*Task to carry out:*
Output every entry exactly as it appears.

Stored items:
■ ■ ■ ■ ■
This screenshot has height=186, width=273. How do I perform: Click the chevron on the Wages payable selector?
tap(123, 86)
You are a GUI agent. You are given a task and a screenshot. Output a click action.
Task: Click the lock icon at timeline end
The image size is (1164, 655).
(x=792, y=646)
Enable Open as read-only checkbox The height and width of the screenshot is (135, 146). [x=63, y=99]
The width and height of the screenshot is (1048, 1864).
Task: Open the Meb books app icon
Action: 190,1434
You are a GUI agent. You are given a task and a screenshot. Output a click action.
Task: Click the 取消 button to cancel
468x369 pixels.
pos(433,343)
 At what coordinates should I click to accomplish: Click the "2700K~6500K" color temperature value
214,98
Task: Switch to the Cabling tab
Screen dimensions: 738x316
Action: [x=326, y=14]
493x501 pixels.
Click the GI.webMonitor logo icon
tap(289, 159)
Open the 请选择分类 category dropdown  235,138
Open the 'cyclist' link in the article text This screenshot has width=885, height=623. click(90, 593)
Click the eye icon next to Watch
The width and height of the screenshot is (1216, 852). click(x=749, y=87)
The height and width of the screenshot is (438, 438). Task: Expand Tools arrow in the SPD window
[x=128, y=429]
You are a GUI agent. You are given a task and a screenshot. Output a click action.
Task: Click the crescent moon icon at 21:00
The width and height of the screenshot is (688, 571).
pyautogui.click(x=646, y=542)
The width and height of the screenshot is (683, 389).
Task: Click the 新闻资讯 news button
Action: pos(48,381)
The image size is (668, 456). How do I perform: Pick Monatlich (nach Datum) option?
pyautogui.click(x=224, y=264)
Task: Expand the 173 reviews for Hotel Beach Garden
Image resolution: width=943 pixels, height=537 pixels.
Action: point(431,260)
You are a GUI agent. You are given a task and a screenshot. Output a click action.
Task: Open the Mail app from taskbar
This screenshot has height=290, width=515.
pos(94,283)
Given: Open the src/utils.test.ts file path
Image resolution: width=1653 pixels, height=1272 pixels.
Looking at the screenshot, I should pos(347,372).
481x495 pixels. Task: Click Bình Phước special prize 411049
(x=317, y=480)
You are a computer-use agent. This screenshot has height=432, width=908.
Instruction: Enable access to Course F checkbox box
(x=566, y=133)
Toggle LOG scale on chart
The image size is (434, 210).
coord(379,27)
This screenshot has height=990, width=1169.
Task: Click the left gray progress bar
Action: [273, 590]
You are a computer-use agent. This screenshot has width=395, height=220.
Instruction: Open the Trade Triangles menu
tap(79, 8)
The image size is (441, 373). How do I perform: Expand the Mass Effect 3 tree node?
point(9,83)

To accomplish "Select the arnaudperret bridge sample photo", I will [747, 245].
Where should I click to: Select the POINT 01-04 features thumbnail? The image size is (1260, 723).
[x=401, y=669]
■ ■ ■ ■ ■
*Result:*
This screenshot has height=186, width=273. How do I perform: Click the chevron on the Wages payable selector?
tap(123, 86)
You are a GUI agent. You are given a task and a screenshot. Output a click action.
Task: Click the lock icon at timeline end
The image size is (1164, 655).
(x=792, y=646)
Enable Open as read-only checkbox The height and width of the screenshot is (135, 146). [x=63, y=99]
The width and height of the screenshot is (1048, 1864).
Task: Open the Meb books app icon
Action: 190,1434
You are a GUI agent. You are given a task and a screenshot. Output a click action.
Task: Click the 取消 button to cancel
468x369 pixels.
pos(433,343)
 At what coordinates should I click to accomplish: Click the "2700K~6500K" color temperature value
214,98
Task: Switch to the Cabling tab
Screen dimensions: 738x316
Action: [x=326, y=14]
493x501 pixels.
Click the GI.webMonitor logo icon
tap(289, 159)
Open the 请选择分类 category dropdown  235,138
Open the 'cyclist' link in the article text This screenshot has width=885, height=623. click(90, 593)
Click the eye icon next to Watch
The width and height of the screenshot is (1216, 852). click(x=749, y=87)
The height and width of the screenshot is (438, 438). Task: Expand Tools arrow in the SPD window
[x=128, y=429]
You are a GUI agent. You are given a task and a screenshot. Output a click action.
Task: Click the crescent moon icon at 21:00
The width and height of the screenshot is (688, 571).
pyautogui.click(x=646, y=542)
The width and height of the screenshot is (683, 389).
Task: Click the 新闻资讯 news button
Action: pos(48,381)
The image size is (668, 456). How do I perform: Pick Monatlich (nach Datum) option?
pyautogui.click(x=224, y=264)
Task: Expand the 173 reviews for Hotel Beach Garden
Image resolution: width=943 pixels, height=537 pixels.
Action: point(431,260)
You are a GUI agent. You are given a task and a screenshot. Output a click action.
Task: Open the Mail app from taskbar
This screenshot has height=290, width=515.
pos(94,283)
Given: Open the src/utils.test.ts file path
Image resolution: width=1653 pixels, height=1272 pixels.
Looking at the screenshot, I should pos(347,372).
481x495 pixels. Task: Click Bình Phước special prize 411049
(x=317, y=480)
You are a computer-use agent. This screenshot has height=432, width=908.
Instruction: Enable access to Course F checkbox box
(x=566, y=133)
Toggle LOG scale on chart
The image size is (434, 210).
coord(379,27)
This screenshot has height=990, width=1169.
Task: Click the left gray progress bar
Action: [273, 590]
You are a computer-use agent. This screenshot has width=395, height=220.
Instruction: Open the Trade Triangles menu
tap(79, 8)
The image size is (441, 373). How do I perform: Expand the Mass Effect 3 tree node?
point(9,83)

To accomplish "Select the arnaudperret bridge sample photo", I will [747, 245].
Where should I click to: Select the POINT 01-04 features thumbnail? The image size is (1260, 723).
[x=401, y=669]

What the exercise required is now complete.